_WORK INSTRUCTIONS_
Here are the records. Write out exactly the lines between the one holding "Leaflet (66, 699)" and the one holding "(タイトルなし) (607, 608)", inclusive.

Saved data entries:
------------------------------------
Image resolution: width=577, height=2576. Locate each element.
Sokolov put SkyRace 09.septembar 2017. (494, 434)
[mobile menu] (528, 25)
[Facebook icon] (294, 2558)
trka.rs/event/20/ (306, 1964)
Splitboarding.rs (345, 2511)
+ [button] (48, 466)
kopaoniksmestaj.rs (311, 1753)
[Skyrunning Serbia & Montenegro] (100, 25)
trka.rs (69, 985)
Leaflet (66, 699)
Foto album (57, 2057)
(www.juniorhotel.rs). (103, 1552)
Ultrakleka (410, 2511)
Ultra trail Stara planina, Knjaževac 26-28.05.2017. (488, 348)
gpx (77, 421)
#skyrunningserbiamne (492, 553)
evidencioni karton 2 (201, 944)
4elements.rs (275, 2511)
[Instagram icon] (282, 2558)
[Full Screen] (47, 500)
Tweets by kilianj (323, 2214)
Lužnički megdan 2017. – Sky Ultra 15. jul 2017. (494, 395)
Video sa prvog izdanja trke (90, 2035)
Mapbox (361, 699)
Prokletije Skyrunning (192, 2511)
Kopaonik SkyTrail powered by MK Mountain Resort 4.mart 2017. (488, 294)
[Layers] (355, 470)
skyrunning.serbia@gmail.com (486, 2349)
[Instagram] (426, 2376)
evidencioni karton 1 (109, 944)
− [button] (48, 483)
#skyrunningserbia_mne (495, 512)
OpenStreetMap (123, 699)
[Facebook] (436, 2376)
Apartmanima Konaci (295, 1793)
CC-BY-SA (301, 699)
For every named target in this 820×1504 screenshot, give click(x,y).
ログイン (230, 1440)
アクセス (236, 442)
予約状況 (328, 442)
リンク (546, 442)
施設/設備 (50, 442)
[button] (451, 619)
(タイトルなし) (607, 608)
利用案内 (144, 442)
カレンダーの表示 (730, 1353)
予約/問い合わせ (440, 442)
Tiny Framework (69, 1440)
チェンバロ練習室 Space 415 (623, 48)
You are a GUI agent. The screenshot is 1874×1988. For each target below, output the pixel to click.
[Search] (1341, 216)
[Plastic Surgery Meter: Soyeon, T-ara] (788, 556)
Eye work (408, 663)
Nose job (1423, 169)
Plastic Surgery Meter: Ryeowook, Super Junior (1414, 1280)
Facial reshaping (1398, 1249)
------------------------------------
_ANSWER BOX_
Leaflet (66, 699)
Foto album (57, 2057)
(www.juniorhotel.rs). (103, 1552)
Ultrakleka (410, 2511)
Ultra trail Stara planina, Knjaževac 26-28.05.2017. (488, 348)
gpx (77, 421)
#skyrunningserbiamne (492, 553)
evidencioni karton 2 (201, 944)
4elements.rs (275, 2511)
[Instagram icon] (282, 2558)
[Full Screen] (47, 500)
Tweets by kilianj (323, 2214)
Lužnički megdan 2017. – Sky Ultra 15. jul 2017. (494, 395)
Video sa prvog izdanja trke (90, 2035)
Mapbox (361, 699)
Prokletije Skyrunning (192, 2511)
Kopaonik SkyTrail powered by MK Mountain Resort 4.mart 2017. (488, 294)
[Layers] (355, 470)
skyrunning.serbia@gmail.com (486, 2349)
[Instagram] (426, 2376)
evidencioni karton 1 (109, 944)
− [button] (48, 483)
#skyrunningserbia_mne (495, 512)
OpenStreetMap (123, 699)
[Facebook] (436, 2376)
Apartmanima Konaci (295, 1793)
CC-BY-SA (301, 699)
For every named target in this 820×1504 screenshot, give click(x,y).
ログイン (230, 1440)
アクセス (236, 442)
予約状況 (328, 442)
リンク (546, 442)
施設/設備 (50, 442)
[button] (451, 619)
(タイトルなし) (607, 608)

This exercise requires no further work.